Quality literature is the least important thing in "cultural studies"

Entrance to the Faculty of Philosophy and Letters of the UAB.
23/05/2025
2 min

BarcelonaBy resolution of the Autonomous University of Barcelona, ​​​​a position is being announced for a full professor position attached to the Department of Spanish Philology, but with a relative profile in the area of ​​knowledge of literary theory and comparative literature. However, this area would be much better located within the Department of Catalan Philology, and thus students would not be so bored; the degree program would perhaps be overflowing, supplying institutes with the much-needed teachers of Catalan language and literature (no adjective; which would have had to strengthen the teaching of foreign literatures, a point that would have enriched ours).

In principle, what a department of theory and comparative literature most needs is people who, ideally, know two classical languages. And in Catalonia, we already know Catalan and Spanish, and two or three other modern languages to choose from among French, English, Italian, German, and Russian, the most productive in literary terms over the centuries.

But the call for applications isn't about that: perhaps candidates only know the two official languages of Catalonia because they aren't required to speak any other languages. This is a bad thing if you want to teach anything inspired by the essence of comparative studies, which is universal—or at least Western—and not specific. And now comes the worst part: it doesn't matter whether the candidate has read Ausiàs March, Joanot Martorell, Shakespeare, Tolstoy, Cervantes, Jane Austen, Proust, Virginia Woolf, Petrarch, Leopardi, Pushkin, Dante, or Carner. They don't need to have read anything, perhaps because the subject they must take and the teaching project they are asking for are titled "Cultural Studies with a Gender Perspective."

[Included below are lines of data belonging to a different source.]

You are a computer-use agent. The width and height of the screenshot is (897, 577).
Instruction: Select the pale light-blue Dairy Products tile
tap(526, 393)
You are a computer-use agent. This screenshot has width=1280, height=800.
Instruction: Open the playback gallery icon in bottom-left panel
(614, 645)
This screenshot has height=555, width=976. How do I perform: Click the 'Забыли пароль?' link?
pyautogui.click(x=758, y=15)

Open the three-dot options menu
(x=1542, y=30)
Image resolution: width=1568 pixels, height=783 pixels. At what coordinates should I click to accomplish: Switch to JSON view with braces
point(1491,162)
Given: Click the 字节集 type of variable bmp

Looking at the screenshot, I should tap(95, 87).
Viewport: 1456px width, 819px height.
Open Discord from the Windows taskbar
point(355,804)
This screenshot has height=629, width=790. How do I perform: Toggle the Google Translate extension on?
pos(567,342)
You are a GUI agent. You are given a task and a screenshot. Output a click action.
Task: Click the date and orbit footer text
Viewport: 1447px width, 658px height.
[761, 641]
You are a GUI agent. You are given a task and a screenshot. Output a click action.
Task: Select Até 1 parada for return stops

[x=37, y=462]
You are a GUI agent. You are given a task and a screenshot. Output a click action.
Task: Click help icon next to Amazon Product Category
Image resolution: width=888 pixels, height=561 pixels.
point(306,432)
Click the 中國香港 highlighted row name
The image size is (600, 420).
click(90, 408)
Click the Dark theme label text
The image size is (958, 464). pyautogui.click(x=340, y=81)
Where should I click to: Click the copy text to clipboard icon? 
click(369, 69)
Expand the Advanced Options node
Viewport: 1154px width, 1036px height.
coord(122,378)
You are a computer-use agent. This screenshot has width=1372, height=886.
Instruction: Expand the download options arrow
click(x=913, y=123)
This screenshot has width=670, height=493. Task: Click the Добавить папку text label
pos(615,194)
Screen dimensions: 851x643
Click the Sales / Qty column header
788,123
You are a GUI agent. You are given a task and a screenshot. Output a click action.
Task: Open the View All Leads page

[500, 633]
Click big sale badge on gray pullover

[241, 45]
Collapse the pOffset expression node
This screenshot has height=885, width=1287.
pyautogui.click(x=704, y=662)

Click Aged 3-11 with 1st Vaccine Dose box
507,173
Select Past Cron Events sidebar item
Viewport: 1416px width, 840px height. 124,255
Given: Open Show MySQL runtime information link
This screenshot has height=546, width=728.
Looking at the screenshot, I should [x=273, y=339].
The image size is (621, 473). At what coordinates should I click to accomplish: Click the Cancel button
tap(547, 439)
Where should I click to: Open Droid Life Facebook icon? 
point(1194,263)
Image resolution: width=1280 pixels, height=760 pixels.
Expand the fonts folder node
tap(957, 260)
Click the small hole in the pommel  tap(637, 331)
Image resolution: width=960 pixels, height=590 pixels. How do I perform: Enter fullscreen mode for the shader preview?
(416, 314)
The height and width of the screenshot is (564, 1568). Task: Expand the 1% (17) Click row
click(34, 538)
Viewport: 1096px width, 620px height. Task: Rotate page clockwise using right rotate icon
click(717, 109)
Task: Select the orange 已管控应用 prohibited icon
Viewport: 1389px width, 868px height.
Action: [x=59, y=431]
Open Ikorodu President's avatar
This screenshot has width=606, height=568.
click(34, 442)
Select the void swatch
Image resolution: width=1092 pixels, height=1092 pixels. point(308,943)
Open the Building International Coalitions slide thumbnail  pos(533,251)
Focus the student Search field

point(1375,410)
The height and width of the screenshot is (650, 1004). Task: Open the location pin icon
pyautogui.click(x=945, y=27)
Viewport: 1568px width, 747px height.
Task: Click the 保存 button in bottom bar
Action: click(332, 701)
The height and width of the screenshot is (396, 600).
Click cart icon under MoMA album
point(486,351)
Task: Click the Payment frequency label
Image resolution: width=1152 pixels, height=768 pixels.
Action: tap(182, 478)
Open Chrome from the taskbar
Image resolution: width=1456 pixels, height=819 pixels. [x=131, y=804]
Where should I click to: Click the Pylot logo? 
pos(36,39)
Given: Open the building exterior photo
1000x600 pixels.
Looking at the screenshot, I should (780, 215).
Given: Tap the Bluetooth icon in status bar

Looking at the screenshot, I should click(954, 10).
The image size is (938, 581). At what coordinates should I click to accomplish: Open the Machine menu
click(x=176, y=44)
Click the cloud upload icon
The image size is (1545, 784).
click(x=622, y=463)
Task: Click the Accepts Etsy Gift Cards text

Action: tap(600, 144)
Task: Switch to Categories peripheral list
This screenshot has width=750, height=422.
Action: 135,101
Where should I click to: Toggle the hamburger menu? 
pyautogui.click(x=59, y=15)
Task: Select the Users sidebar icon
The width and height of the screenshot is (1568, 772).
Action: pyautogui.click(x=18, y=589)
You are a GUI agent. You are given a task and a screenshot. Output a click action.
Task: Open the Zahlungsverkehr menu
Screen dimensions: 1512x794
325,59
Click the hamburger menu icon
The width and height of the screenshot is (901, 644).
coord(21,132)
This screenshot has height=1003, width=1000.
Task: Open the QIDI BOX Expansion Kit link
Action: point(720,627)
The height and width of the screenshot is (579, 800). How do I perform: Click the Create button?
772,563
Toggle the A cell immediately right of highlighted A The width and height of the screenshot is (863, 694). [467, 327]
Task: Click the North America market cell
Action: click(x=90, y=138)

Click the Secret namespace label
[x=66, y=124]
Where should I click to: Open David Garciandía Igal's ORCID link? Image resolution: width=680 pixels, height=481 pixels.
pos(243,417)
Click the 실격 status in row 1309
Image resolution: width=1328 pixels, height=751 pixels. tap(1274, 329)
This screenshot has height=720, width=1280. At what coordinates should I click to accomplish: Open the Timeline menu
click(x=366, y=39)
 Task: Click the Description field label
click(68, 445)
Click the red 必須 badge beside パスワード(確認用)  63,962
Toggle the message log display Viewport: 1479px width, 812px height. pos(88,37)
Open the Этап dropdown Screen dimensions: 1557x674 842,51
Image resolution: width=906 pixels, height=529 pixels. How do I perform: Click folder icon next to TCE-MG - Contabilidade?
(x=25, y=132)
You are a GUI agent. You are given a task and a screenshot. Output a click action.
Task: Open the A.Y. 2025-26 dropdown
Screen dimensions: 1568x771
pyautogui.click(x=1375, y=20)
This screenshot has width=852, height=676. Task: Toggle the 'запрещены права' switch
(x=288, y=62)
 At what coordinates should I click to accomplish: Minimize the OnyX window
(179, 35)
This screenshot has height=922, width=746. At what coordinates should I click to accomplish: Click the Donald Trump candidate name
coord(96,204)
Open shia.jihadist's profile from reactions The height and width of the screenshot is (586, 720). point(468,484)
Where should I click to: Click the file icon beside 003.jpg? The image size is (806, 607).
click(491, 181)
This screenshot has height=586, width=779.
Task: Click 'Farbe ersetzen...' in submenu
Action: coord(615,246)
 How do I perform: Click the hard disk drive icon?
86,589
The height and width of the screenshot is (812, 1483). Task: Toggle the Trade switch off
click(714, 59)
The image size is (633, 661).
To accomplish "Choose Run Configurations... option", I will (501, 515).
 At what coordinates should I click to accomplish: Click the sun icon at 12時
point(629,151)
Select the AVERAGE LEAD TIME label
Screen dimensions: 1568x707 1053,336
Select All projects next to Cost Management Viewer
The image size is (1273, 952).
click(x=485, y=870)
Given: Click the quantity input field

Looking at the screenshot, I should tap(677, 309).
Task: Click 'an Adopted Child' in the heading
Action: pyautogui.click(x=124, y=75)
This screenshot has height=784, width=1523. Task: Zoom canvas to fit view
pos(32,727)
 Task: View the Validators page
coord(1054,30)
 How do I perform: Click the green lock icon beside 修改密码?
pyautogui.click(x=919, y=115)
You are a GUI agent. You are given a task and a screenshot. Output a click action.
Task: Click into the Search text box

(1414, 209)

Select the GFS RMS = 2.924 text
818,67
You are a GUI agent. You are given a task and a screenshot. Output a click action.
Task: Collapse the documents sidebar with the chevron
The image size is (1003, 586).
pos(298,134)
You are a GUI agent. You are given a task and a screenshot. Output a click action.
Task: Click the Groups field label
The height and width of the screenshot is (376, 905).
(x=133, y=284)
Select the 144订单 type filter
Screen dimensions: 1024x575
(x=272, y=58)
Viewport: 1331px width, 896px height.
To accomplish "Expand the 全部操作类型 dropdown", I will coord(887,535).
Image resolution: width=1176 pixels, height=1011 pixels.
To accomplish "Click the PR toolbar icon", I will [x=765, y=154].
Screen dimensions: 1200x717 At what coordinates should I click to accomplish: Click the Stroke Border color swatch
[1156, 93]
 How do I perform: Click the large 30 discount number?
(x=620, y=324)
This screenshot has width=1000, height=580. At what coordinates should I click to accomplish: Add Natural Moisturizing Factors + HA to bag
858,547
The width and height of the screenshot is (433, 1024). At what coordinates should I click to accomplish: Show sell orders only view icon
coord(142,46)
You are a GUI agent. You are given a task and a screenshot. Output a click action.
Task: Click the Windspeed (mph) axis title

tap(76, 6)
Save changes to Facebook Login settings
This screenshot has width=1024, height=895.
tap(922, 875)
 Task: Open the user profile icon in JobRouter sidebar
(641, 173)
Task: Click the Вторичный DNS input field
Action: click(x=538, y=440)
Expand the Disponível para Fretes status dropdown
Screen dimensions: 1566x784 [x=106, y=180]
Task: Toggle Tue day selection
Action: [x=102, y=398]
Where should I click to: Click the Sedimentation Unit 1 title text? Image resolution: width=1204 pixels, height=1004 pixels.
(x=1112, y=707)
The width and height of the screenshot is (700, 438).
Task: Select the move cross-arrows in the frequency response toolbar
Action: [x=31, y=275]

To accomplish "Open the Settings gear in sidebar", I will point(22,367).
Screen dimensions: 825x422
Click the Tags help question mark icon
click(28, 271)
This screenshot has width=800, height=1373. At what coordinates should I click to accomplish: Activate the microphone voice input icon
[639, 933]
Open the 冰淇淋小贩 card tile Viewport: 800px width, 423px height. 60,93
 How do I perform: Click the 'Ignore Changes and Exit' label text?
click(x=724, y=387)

It has been proven for years now that "cultural studies" is a pseudo-discipline always inclined toward what is called "politically correct"—completely alien to philology—and a field not exactly conceived as a field concerned with discussing whatever comes out (without preconceptions), but rather based on quality literature, that which "matters," that which "matters," that which "matters," that which "matters." Regarding the gender perspective, the author of the article no longer has the space to analyze this unusual form of literary studies.